> _TEXT SHOWN_
****************

4.6 Configuring Exalogic Networking for a Virtual Environment

This section describes virtual Exalogic networking.

4.6.1 Virtual Exalogic Network Map

This topic describes about the virtual Exalogic network map.

The Figure 4-2 shows the Virtual Exalogic Network map.

Figure 4-2 Virtual Network Map

Virtual Network Map

4.6.2 Explanation of the Virtual Network Interfaces Map

In a virtual Exalogic deployment, a hardware load balancer is used to distribute requests to two vServers in the Exalogic rack that hosts Oracle Traffic Director.

The Oracle Traffic Director instances then direct traffic to other vServers, which host the Oracle Fusion Middleware components.

The virtual Exalogic network map diagram shows how these vServers are networked together and to the external corporate network where the load balancer sits.

This section contains the following topics:

  • Load Balancer
    An external load balancer sits outside of the Exalogic machine rack.
  • Virtual Network Interface Bonding
    In Virtual Exalogic deployments, these are assigned when the vServer is created. Therefore, the exact bonding is determined by the order the networks are attached to the vServer.
  • Oracle Traffic Director
    Oracle Traffic Director (OTD) serves several functions within an enterprise deployment on Exalogic.
  • External Oracle HTTP Servers
    Optionally, you can use Oracle HTTP Servers, which sit on servers outside of the Exalogic machine rack. These servers receive requests from the load balancer and distribute those requests to application virtual servers inside the machine rack using EoIB.
  • About Virtual Servers
    In an Exalogic Virtual deployment, virtual servers are used instead of physical compute nodes to host services.

4.6.2.1 Load Balancer

An external load balancer sits outside of the Exalogic machine rack.

Its purpose is to receive requests on the public Ethernet network and distribute those requests to the Oracle Traffic Director nodes inside the machine rack using the front end EoIB network or to the external Oracle HTTP Servers.

4.6.2.2 Virtual Network Interface Bonding

In Virtual Exalogic deployments, these are assigned when the vServer is created. Therefore, the exact bonding is determined by the order the networks are attached to the vServer.

For the purposes of this document, assume the network interfaces as shown in Table 4–9:

Table 4-9 Network Interfaces

Purpose Network Interface

Management Network

EoIB

eth0

Private Internal Network

IPoIB

bond0

Client Access Network

EoIB

bond1

Internal Administration Network

IPoIB

bond2 (not used)

****************

> _TASK INSTRUCTIONS_
1. According to the Exalogic networking text, where does the external load balancer sit?
2. In the rows, reproduce the stretch from the line containing "Click the Netzwerk navigation tile icon" through the end of the rows, changing "navigation tile icon" to "navigation button" and leaving everything else unaltered. Omit the pictures from your answer.
The text and the rows that follow it were drawn from separate sources.

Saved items
****************

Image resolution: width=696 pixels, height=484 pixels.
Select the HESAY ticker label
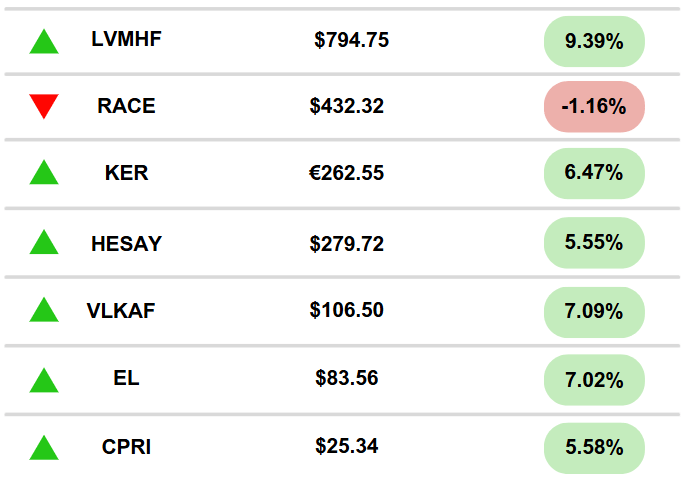(127, 244)
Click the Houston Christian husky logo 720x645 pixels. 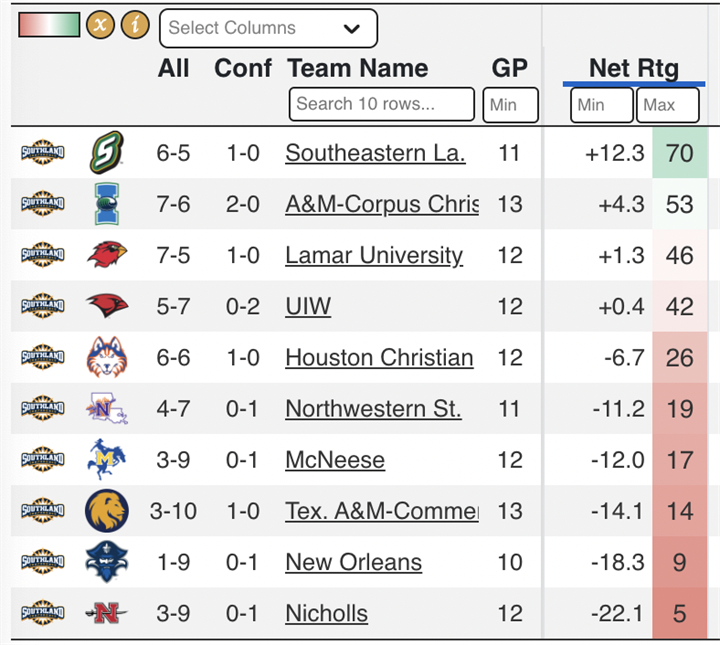[x=107, y=357]
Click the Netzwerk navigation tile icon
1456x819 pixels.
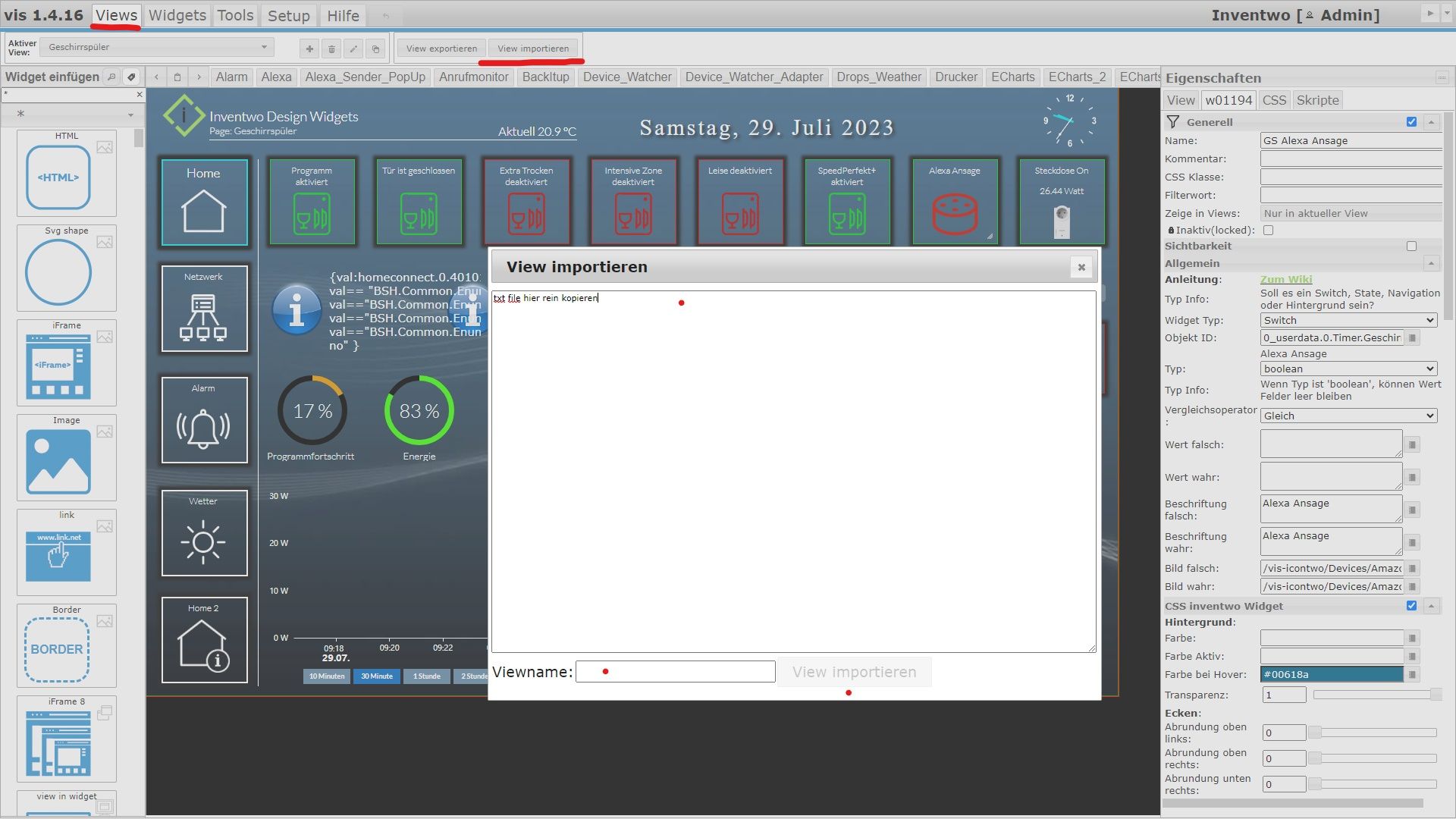point(203,316)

****************

> _TASK ANSWERS_
1. Outside of the Exalogic machine rack.

2.
Click the Netzwerk navigation button
1456x819 pixels.
point(203,316)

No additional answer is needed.